Quantifying Nondeterminism in SOM models

SOM (self-organizing maps) project in collaboration with Professor Iulian Neamtiu.

Research Contributions

Title: Quantifying Nondeterminism and Inconsistency in Self-organizing Map Implementations
Published In: AITEST Conference 2021
Collaborators: Sydur Rahaman, Raina Samuel, Iulian Neamtiu

Overview

I contributed to groundbreaking research analyzing the reliability of Self-Organizing Maps (SOMs), a neural network-based technique for clustering and dimensionality reduction.
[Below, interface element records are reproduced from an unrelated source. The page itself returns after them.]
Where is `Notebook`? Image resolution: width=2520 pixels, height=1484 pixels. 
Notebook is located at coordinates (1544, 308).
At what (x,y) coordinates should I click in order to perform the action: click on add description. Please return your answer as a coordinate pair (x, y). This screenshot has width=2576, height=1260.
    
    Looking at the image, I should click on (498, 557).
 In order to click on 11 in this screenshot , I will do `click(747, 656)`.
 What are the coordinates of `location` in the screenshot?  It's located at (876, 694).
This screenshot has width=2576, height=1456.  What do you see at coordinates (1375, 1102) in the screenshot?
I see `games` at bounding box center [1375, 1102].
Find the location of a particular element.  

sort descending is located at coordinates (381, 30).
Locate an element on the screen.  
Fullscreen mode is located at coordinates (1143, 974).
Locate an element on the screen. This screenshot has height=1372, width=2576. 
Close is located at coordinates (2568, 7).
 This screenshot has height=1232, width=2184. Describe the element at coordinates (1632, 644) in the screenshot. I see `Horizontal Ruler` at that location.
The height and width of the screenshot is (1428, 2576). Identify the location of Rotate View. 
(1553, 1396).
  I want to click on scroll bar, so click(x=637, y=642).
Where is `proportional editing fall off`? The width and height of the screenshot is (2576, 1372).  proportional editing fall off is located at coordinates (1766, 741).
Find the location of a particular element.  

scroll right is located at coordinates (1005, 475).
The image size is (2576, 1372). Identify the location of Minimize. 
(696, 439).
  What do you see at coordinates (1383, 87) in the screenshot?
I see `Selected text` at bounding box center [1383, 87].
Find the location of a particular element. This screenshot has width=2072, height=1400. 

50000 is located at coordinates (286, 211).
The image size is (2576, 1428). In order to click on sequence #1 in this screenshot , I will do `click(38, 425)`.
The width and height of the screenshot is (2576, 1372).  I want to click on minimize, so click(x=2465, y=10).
Our work addressed critical gaps in understanding nondeterminism (variability in outcomes across repeated runs) and inconsistency (differences in results across implementations), particularly when applied to medical and other critical datasets.

Key Contributions

  • Toolkit Analysis: Assisted in benchmarking SOM implementations across four popular toolkits (MiniSom, RKoh, MATLAB, and TensorFlow SOM) using 381 datasets, including health and bioinformatics data.
  • Statistical Validation: Helped design statistical tests to identify and quantify nondeterminism and inconsistency using internal and external metrics such as clustering accuracy, trustworthiness, and distortion.
  • Critical Insights: Found significant variability in SOM reliability, highlighting the importance of multiple toolkit evaluations for high-stakes applications.
  • Technical Support: Supported the development and debugging of TensorFlow SOM implementations to ensure robust comparisons.
These figures highlight key challenges in Self-Organizing Map (SOM) reliability, focusing on nondeterminism in quantization error (Figure 4) and topographic product (Figure 5). Figure 4 demonstrates variability in quantization error across runs of the ecoli3 dataset using the RKoh toolkit, where error levels range from low (dark blue) to high (red), underscoring the inconsistency in clustering quality. Figure 5 showcases topographic product nondeterminism in the colic dataset, with the left map displaying a more uniform neuron distribution and better fit, while the right map reveals empty nodes and higher errors, emphasizing the sensitivity of SOM outcomes to repeated executions.

Impact

This research exposed reliability challenges in SOM usage, prompting the need for rigorous testing and validation. It provides actionable insights for practitioners in fields like healthcare, where consistent and reliable machine learning outcomes are essential.

Acknowledgments

The project was supported by the National Science Foundation under Grant No. CCF-2007730.